The response must be the exact lines from the one that contains "Viewport: 885px width, 737px" through the end of the material, with no pictures and no additional lines.

^^^^^^^^^^^^^^^^

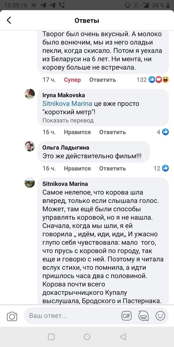Open the camera icon in reply bar
The width and height of the screenshot is (174, 347).
tap(12, 316)
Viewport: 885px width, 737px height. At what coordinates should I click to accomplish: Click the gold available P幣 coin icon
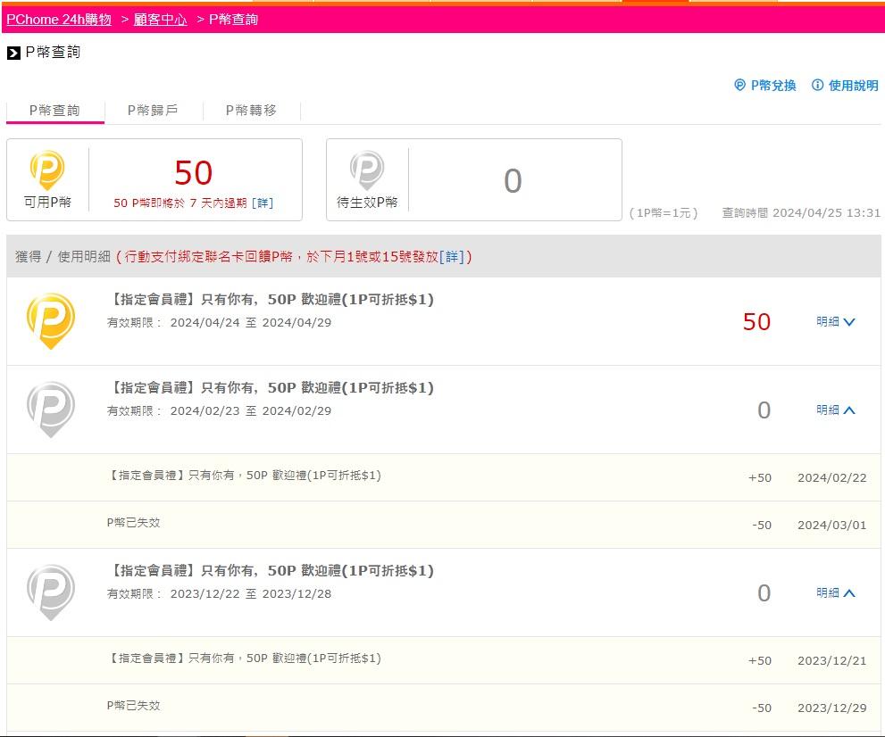point(47,170)
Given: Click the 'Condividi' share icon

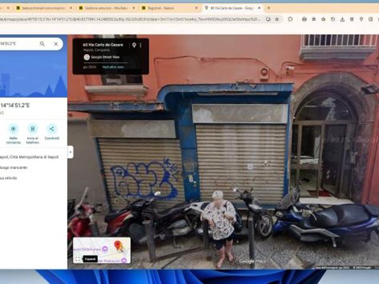Looking at the screenshot, I should tap(52, 129).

^^^^^^^^^^^^^^^^

## Output of the exercise
Viewport: 885px width, 737px height. At what coordinates should I click to accomplish: Click the gold available P幣 coin icon
point(47,170)
Given: Click the 'Condividi' share icon

Looking at the screenshot, I should tap(52, 129).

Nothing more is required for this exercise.